He got a bit carried away with his confessing and overstated things.

jeers1215
jeers1215
9 years ago

Do God’s living decrees lose their power, because men affirm them?

Bro. Steve
Bro. Steve
9 years ago

The assertion isn’t about power. It’s about what a statement is. When God says a thing, that is the Word of God. When a preacher interprets it and discusses it with an audience, that’s what he says it says. Not the same thing.

It’s vital to maintain that distinction. Men who mistake their own words for God’s are a grave danger. It’s a mistake to let exaggeration or lack of precision to feed that error.

Eric Stampher
Eric Stampher
9 years ago

Bro Steve — you’re right if he’s preaching just his interpretation.

But we have Biblical evidence that some preachers have added His Word to His Word.

Any real good preaching has to do that & be that, don’t you think?
(Not that the little preacher himself makes that happen.)
Otherwise it’s just opinionating.

“If you say to that mountain: ‘Jump!'” — is a form of Word preaching.

Bro. Steve
Bro. Steve
9 years ago

Eric,

When we start our services with public Scripture reading, our reader always says, “This is the Word of God.”

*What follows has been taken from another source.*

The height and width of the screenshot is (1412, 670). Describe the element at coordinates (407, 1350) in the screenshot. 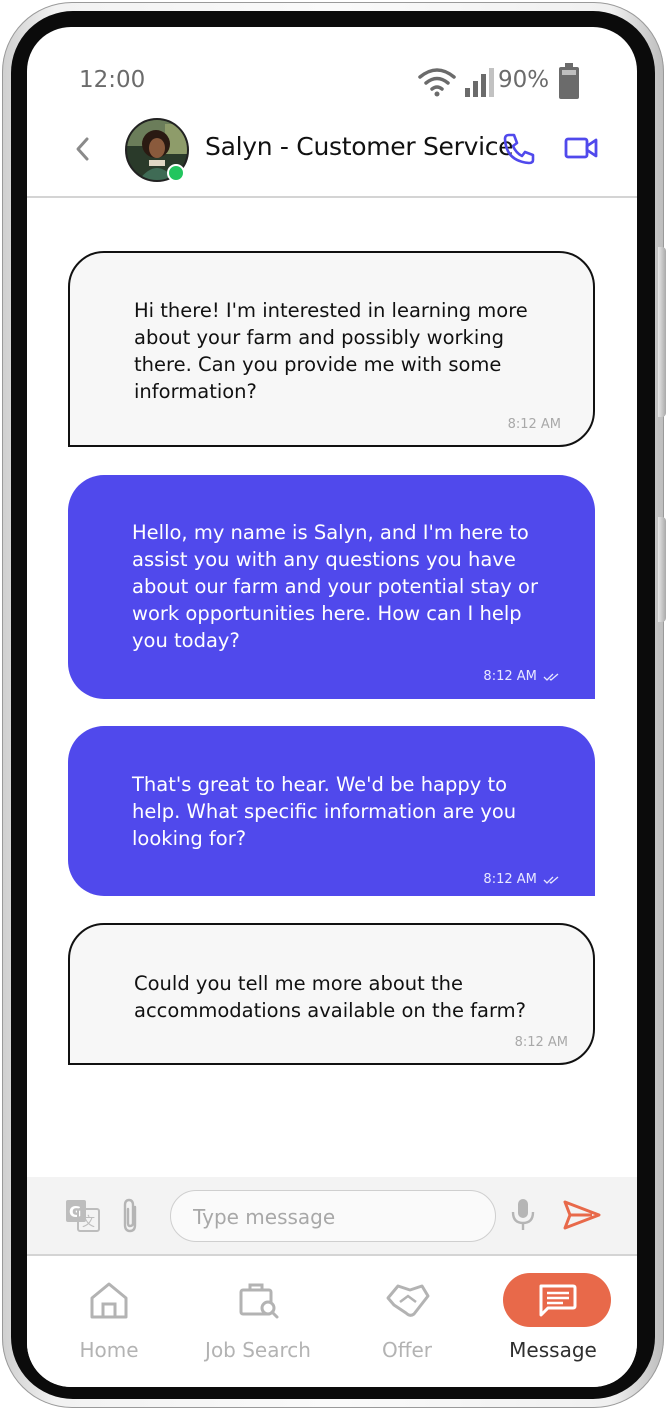

I see `nav-label: Offer` at that location.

The Scripture must always be distinguished from what the preacher says it says.

That is important in every age, but especially now when some in the Charismatic movement are so casual about saying that “Jesus told me” this or that.

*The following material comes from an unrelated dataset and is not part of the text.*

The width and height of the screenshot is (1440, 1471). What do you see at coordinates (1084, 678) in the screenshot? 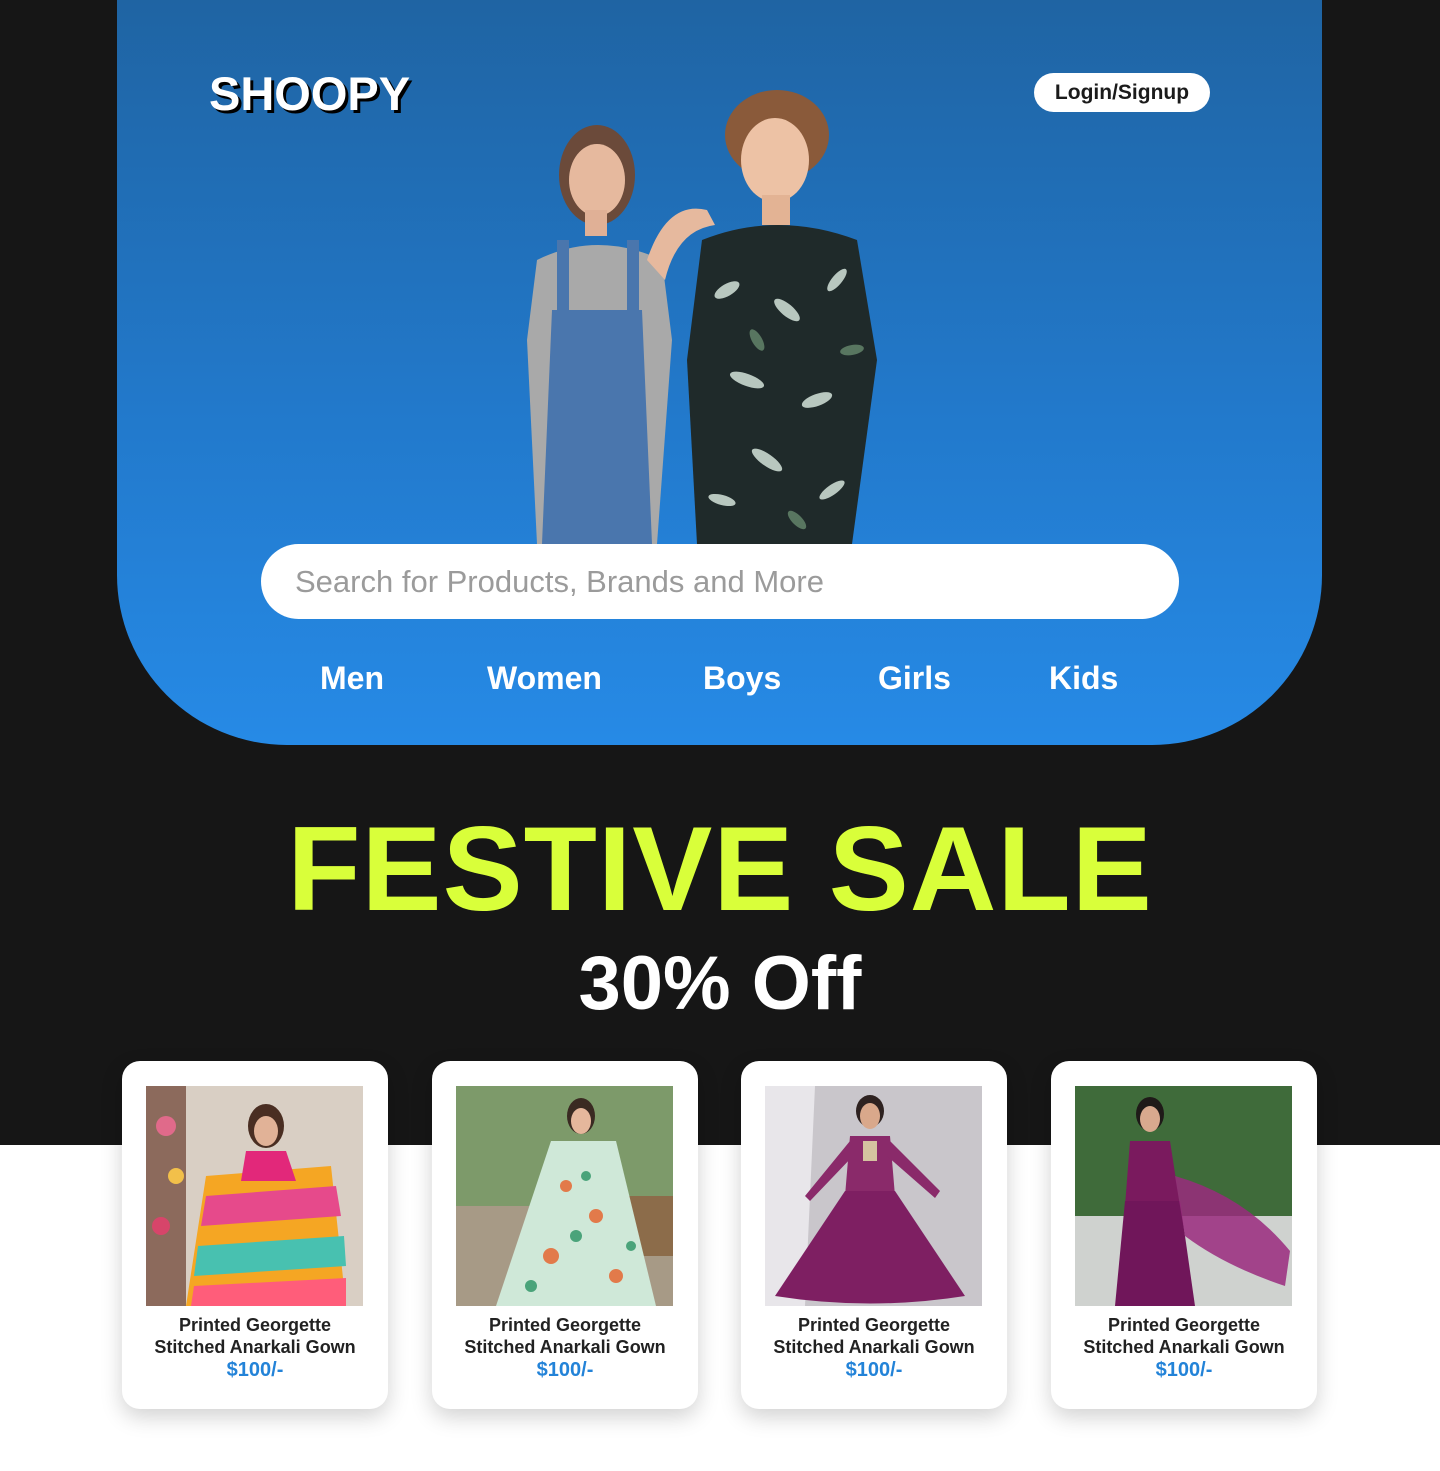
I see `nav-item-kids: Kids` at bounding box center [1084, 678].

What is revealed is a different thing from the act of passing along what is revealed.

Bro. Steve

Bro. Steve
Bro. Steve
9 years ago

Eric,

When we start our services with public Scripture reading, our reader always says, “This is the Word of God.”

The Scripture must always be distinguished from what the preacher says it says.

That is important in every age, but especially now when some in the Charismatic movement are so casual about saying that “Jesus told me” this or that.

What is revealed is a different thing from the act of passing along what is revealed.